Ее безумный заплыв невольно напомнил мне о местной шпане, которую мы, городские, называли седанцами, и сами они называли себя так же. Нам доставалось от их ночных налетов на лагерную территорию, они трепали нас на лесных прогулках и топили в воде залива, незаметно хватая за ноги во время купаний. Неужели она из их шайки? Я не успел узнать этого. Она исчезла. Была - сплыла.
Я понапрасну бегал на заре в мою бухту. Я отыскал наконец лесную дорогу на вершину ее скалы, где рос густой кустарник и самые рослые козы, вставая на задние ноги и путаясь длинной белой бородой в серебристой листве, объедали его. Они не щадили даже золотое дерево, большущий куст цветущего дрока.
Я решил выследить, где они живут, и у меня получилось. Как-то на скалу пришел пастух с хворостиной, голый по пояс загорелый старик, я попробовал заговорить с ним, но так неловко, что он ничего не понял, сказав наобум: "Корова ест девяносто пять видов растительности, а коза - четыреста! И рождается одетой-обутой - с зубами и копытами!" - и погнал свое стадо домой. То была обычная хата, которых много на Седанке. Во дворе за невысоким штакетником хлопотала хозяйка. Чем-то она смахивала на мою матушку. Она часто стирала, склонясь над корытом, а по вечерам кормила коз неподалеку от своей хаты пучками листвы. Они стояли под диким абрикосом, хозяйка срывала с дерева листву, козы наспех перемалывали ее, я подглядывал, всех нас кусали комары, женщина суржиковато поругивалась. Моей белянки не было. Ни ее самой, ни ее черного телохранителя.
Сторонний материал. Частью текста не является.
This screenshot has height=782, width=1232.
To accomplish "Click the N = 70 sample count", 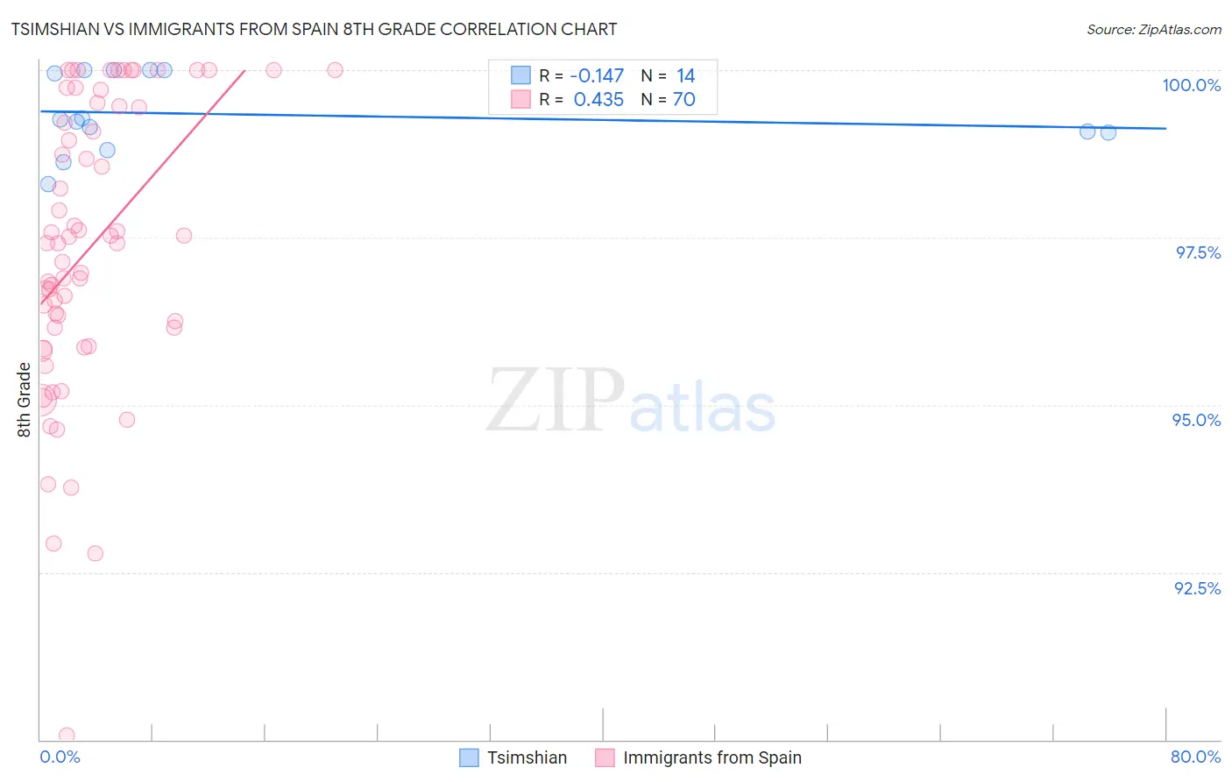I will 669,99.
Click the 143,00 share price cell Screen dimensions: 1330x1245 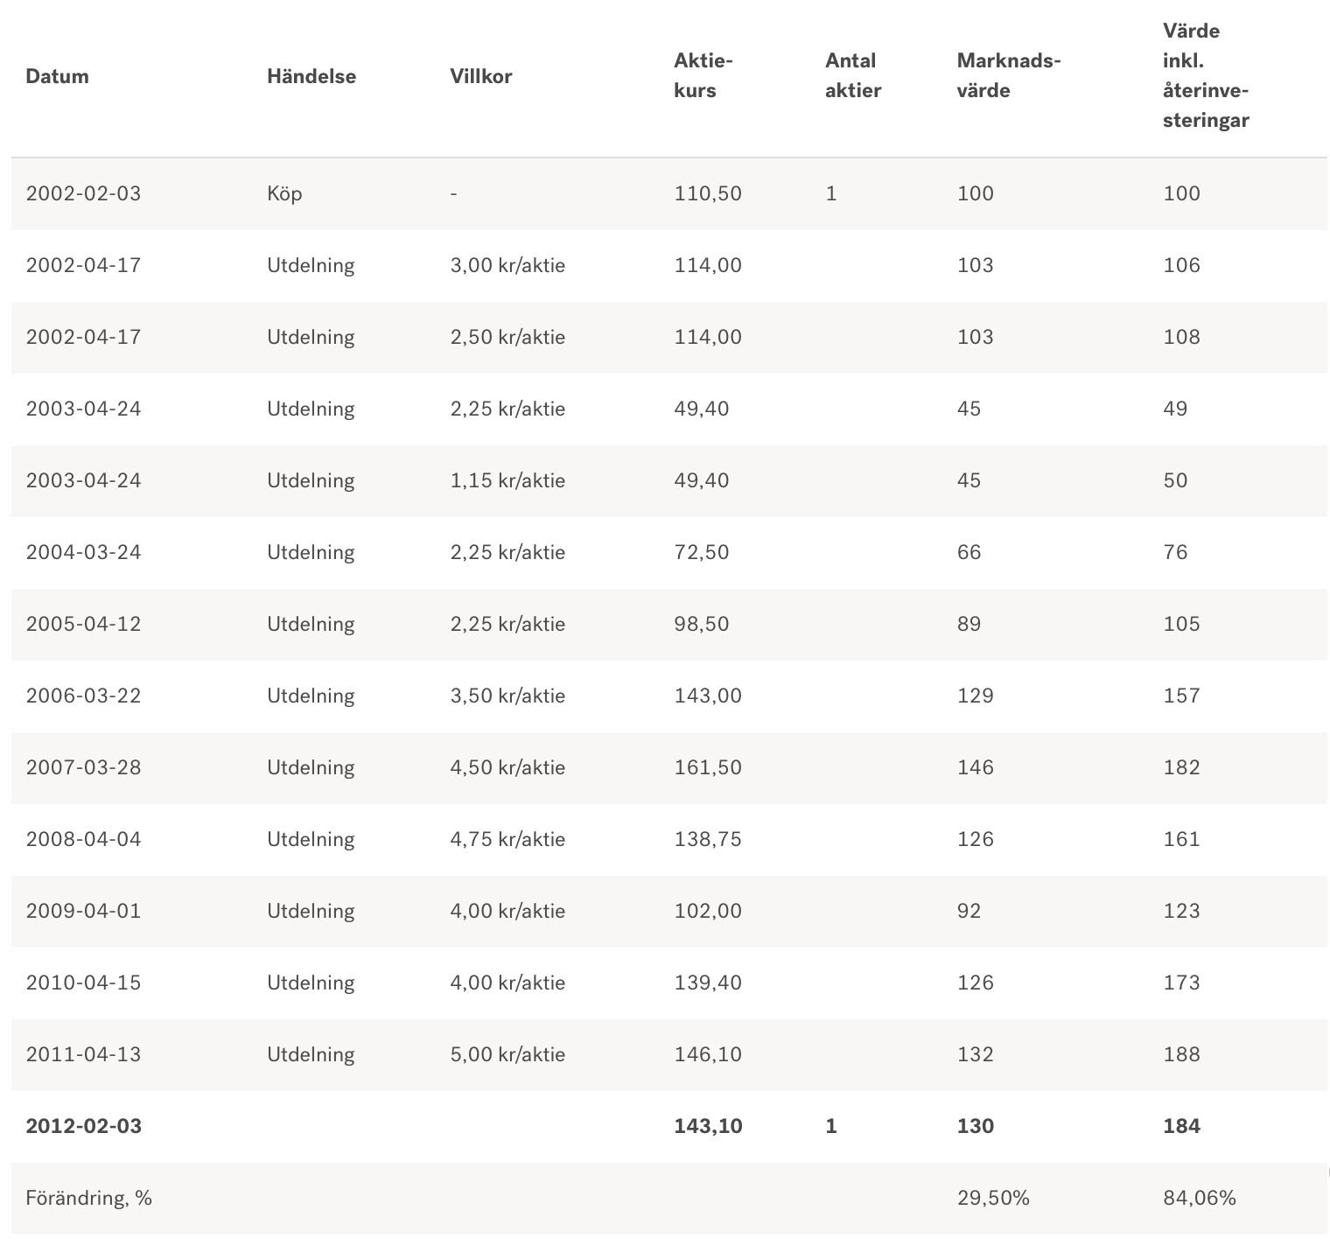[x=707, y=696]
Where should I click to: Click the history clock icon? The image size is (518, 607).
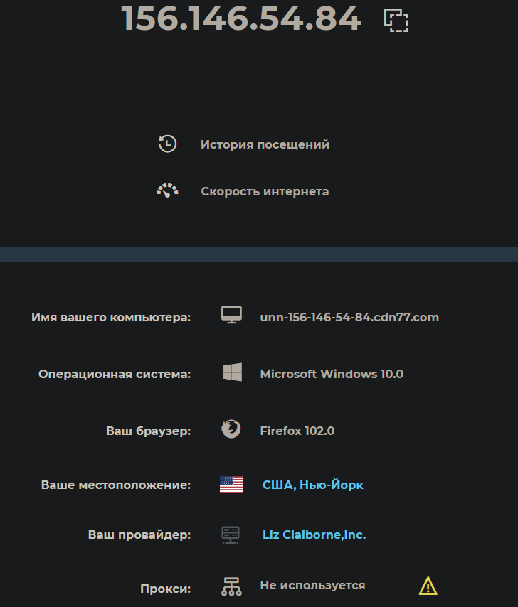[167, 144]
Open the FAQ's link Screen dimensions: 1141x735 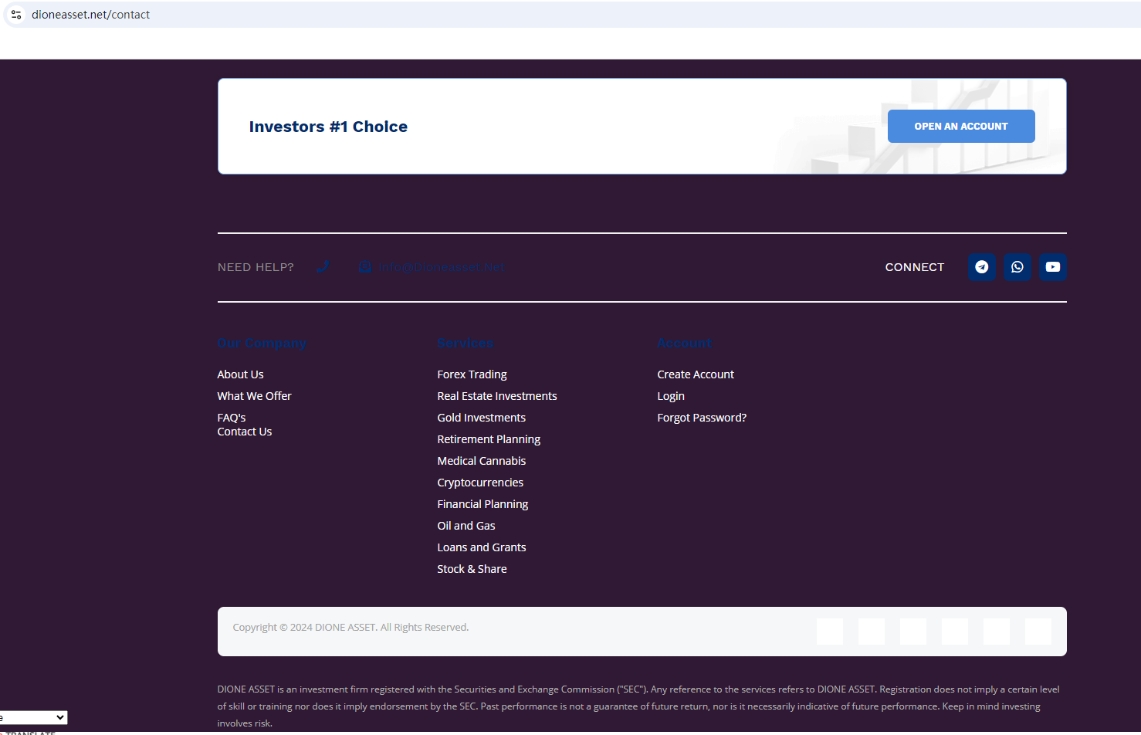[x=231, y=418]
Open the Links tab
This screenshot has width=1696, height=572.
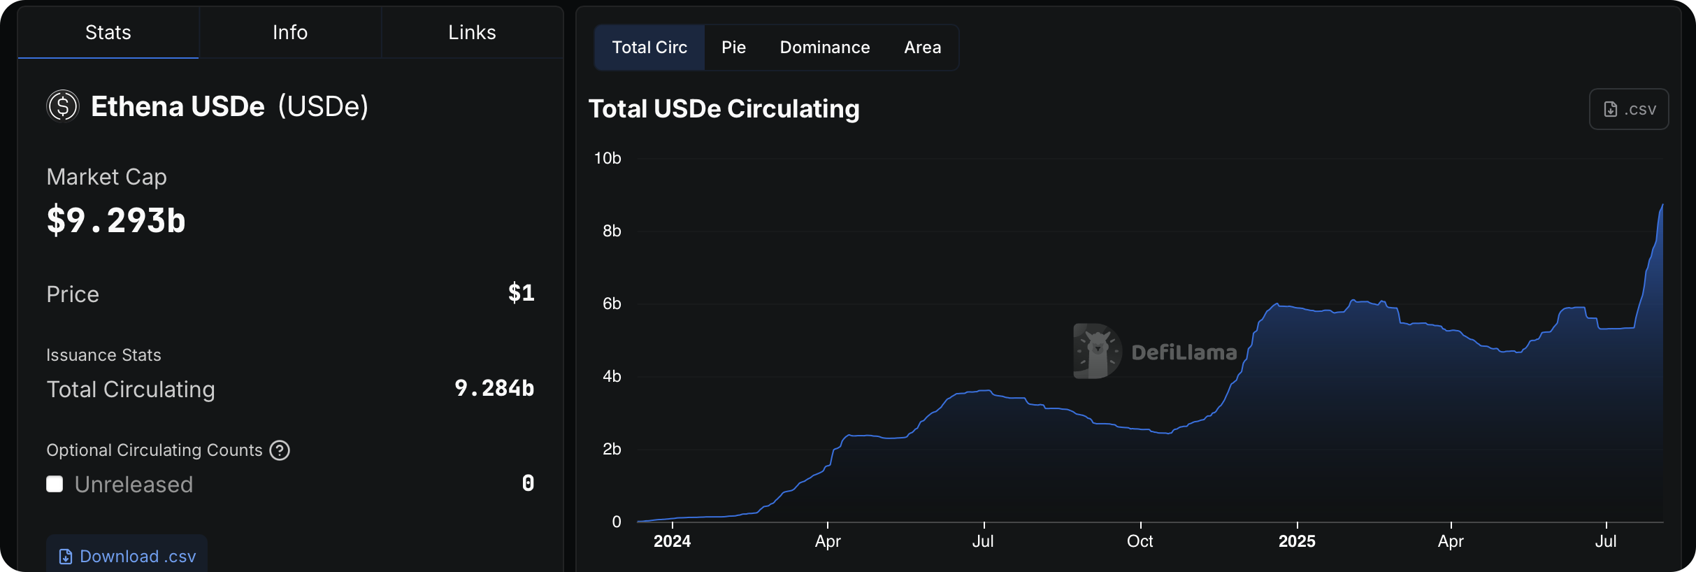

Все мое сокровенное изумление вместилось в семь-восемь дней, по количеству тех коз. Она разбилась или утонула, не иначе, не иначе.
Я приходил на ту скалу. Застывшее после заката, лоскутное - в белых пятнах - серовато-голубое море напоминало ребристую стиральную доску. Рваные края гигантской простыни полоскались на камнях береговой линии.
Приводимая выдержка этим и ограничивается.